In his debut opinion, Justice Neil M. Gorsuch wrote for a unanimous United States Supreme Court, holding that banks and financial companies that purchase and collect defaulted debt are not “debt collectors” under the Fair Debt Collection Practices Act. At first blush, the Court’s affirmance of the Fourth Circuit’s holding in Henson, et. al. v. Santander Consumer USA Inc. appears to offer much-anticipated relief to debt buyers, who acquire defaulted debts to collect for themselves, but have long been considered “debt collectors” under the FDCPA pursuant to a consistent line of district and appellate court decisions.

The FDCPA provides that the term “debt collector” means:

“any person who uses any instrumentality of interstate commerce or the mails in any business the principal purpose of which is the collection of any debts, or who regularly collects or attempts to collect, directly or indirectly, debts owed or due or asserted to be owed or due another.”

Henson’s auto loan was originated by CitiFinancial Auto and purchased by Santander after default.

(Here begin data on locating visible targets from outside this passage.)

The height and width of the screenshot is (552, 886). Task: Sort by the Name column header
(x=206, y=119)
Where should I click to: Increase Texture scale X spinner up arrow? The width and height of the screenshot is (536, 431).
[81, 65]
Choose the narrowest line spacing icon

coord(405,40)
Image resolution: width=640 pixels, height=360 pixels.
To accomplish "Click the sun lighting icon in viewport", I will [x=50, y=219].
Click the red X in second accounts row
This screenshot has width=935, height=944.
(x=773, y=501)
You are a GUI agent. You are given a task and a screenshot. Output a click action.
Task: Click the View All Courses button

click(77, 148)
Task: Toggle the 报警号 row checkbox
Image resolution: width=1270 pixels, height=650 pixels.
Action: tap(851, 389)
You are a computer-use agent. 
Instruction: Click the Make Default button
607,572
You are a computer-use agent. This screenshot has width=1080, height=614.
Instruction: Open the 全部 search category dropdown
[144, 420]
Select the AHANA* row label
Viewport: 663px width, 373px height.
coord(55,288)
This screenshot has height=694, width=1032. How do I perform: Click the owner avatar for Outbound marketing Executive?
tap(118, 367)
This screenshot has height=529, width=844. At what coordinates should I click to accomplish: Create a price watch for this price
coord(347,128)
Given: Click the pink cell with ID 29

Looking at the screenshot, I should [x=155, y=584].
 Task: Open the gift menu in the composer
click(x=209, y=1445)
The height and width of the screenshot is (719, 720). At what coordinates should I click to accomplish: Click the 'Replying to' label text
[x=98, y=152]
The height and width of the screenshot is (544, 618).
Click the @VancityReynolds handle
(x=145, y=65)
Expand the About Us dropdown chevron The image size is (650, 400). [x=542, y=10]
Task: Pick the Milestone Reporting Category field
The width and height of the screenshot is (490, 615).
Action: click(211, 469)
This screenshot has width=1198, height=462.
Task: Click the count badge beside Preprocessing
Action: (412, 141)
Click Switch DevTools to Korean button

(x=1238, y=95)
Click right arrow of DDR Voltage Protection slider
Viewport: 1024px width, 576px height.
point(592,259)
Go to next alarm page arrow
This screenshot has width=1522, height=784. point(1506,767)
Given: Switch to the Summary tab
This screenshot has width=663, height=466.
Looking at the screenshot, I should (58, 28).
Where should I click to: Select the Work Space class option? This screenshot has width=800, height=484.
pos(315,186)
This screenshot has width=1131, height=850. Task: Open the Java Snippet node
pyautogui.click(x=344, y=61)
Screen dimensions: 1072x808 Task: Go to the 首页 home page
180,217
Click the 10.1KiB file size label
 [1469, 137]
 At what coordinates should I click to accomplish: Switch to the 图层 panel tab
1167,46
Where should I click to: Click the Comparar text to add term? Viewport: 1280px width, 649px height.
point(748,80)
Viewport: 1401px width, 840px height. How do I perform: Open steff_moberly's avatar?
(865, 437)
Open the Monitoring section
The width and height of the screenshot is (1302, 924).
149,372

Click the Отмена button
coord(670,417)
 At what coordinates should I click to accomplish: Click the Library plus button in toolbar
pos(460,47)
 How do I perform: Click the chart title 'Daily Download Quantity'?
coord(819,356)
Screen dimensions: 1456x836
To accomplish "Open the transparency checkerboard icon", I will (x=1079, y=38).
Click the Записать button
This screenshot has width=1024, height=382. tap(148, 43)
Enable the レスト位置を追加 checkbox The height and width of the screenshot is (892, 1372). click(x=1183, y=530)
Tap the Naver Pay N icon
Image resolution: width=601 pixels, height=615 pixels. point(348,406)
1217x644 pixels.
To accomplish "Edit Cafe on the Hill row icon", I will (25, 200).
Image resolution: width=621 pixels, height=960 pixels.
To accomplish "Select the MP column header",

He asked the Court to find that Santander met the definition of “debt collector” under the FDCPA, arguing that the word “owed” is the past participle of the verb “to owe,” and that statutory definition should be construed to include “anyone who regularly seeks to collect debts previously ‘owed… another.’” In a mix of grammatical analysis and statutory construction, the Court declined, pointing out that other provisions of the FDCPA demonstrated Congress’ intent to use the word “owed” “to refer to present (not past) debt relationships.”

The Court similarly refused construe the FDCPA’s “servicer exemption” (which excludes persons who obtain debts prior to default from the definition of “debt collector”) to mean that all persons who obtain debts after default are automatically “debt collectors.” In rejecting that analysis, the Court maintained its focus on the identity of the person to whom the debt is owed: “After all and again, under the definition at issue before us you have to attempt to collect debts owed another before you can ever qualify as a debt collector.” Finally, the Court was unpersuaded by Henson’s policy arguments, and refused to speculate as to how Congress might have drafted the FDCPA had it known that a debt purchasing industry would blossom years after its enactment.

Notwithstanding its conclusion, the Henson opinion does not end the argument that debt buyers may still be “debt collectors” under the Act. The FDCPA contains not one definition of “debt collector,” but two. Henson addressed only the former, holding that businesses who purchase and collect defaulted debts are collecting debts owed to them rather than to another. But the Court explicitly declined to address the latter definition, noting that the question was not properly before it. Justice Gorsuch wrote, “… the parties briefly allude to another statutory definition of the term ‘debt collector’ – one that encompasses those engaged ‘in any business the principal purpose of which is the collection of any debts.’ But the parties haven’t much litigated that alternative definition and in granting certiorari we didn’t agree to address it either.” Henson’s holding is thus quite narrow: far from concluding that debt buyers are not subject to the FDCPA, Henson simply confirms that creditors servicing accounts that they own (even when acquired post-default) are not collecting debts “owed another,” and thus do not meet one statutory definition of “debt collector.” Nothing in Henson disturbs the Act’s inclusion of businesses whose “principal purpose” is the collection not just of debts owed to it, but of “any” consumer debts, in the definition of “debt collector.”

For debt buyers, Henson shifts the focus from the question of to whom the debt is owed, to the question of whether a business’ “principal purpose is the collection of [consumer] debts.” Henson offers no guidance to the debt-buying industry – or to courts – on this issue, leaving no doubt that future litigation will ensue as businesses and consumers alike debate the limits of the statutory language. Until further guidance follows, businesses purchasing and collecting defaulted consumer debt should continue to comply with the FDCPA, in spite of the fact that they own the debts they seek to collect.